Abstract
Purpose :
Recent applications of CNN models showed promising results of automatic delineation of retinal layers in OCT images of retinal diseases. Here, we evaluated two CNN models, sliding-window pixel classification (SW) and semantic image classification (UNet), for automatic segmentation of retinal layers of SD-OCT B-scan images from RP.
Methods :
The SW model to classify center pixel of tiny images (33x33 pixels) was similar to that reported previously (Fang et al., 2017). The UNet construction followed Ronneberger et al. (2015) with input image size of 256x32, initial channels of 8 and kernel size of 5x5. Both models were implemented in MATLAB on an iMac Pro. Training image patches (2.88 million for SW and 158,000 for UNet) were generated from 480 horizontal midline B-scans obtained from 220 RP patients and 20 normal subjects. The training completed after 45 epochs.
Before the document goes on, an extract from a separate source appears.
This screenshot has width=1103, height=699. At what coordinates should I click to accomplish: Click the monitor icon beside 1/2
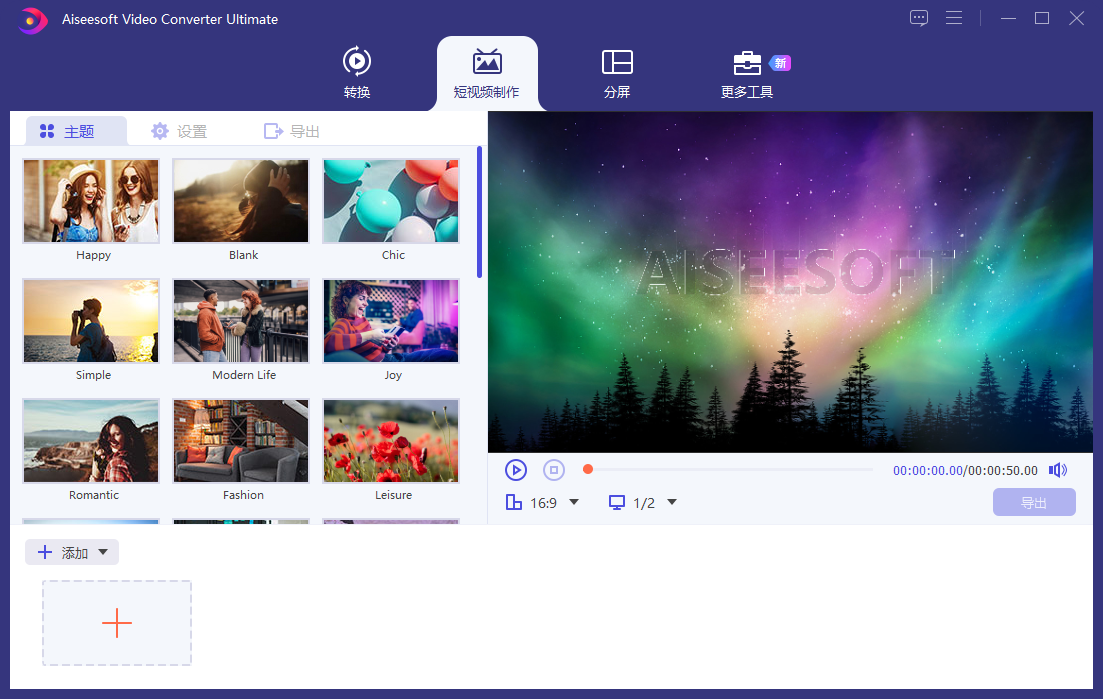pos(617,503)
Testing images were 160 midline B-scans from a separate group of 80 RP patients. B-scans were segmented automatically using Spectralis and manually corrected for the boundaries of ILM, INL, EZ, RPE, and BM by one grader for the training set and two for the testing set. The trained models were used to classify all pixels in the testing B-scans. For SW, post-processing was needed to obtain layer boundary lines for defining classes of all pixels in an image (see Figure). Bland-Altman and correlation analyses were conducted to compare EZ width measured by the models to those by human graders.
Results :
The mean time to classify a B-scan image was 94 sec for SW and 0.41 sec for UNet. When compared to human graders, the accuracy to identify pixels (thickness) of inner retina (ILM-INL), photoreceptor+ (INL-RPE) and photoreceptor outer segment (EZ-RPE) were 93.5%, 89.6%, and 85.8% respectively for SW, and 92.5%, 91.4%, and 84.7% respectively for UNet. Bland-Altman analysis revealed a mean ± SE difference of EZ width of 0.17±0.05 mm for SW and 0.03±0.04 mm for UNet when compared with human graders. EZ width measured by the models was highly correlated with human graders (r > 0.95, p<0.05).
Conclusions :
While the performance of two CNN models were comparable in delineating various retinal layers, UNet was much faster than the SW model to segment B-Scan images, and may be a more efficient and effective method for automatic analysis of SD-OCT volume scan images in RP.
This is a 2020 ARVO Annual Meeting abstract.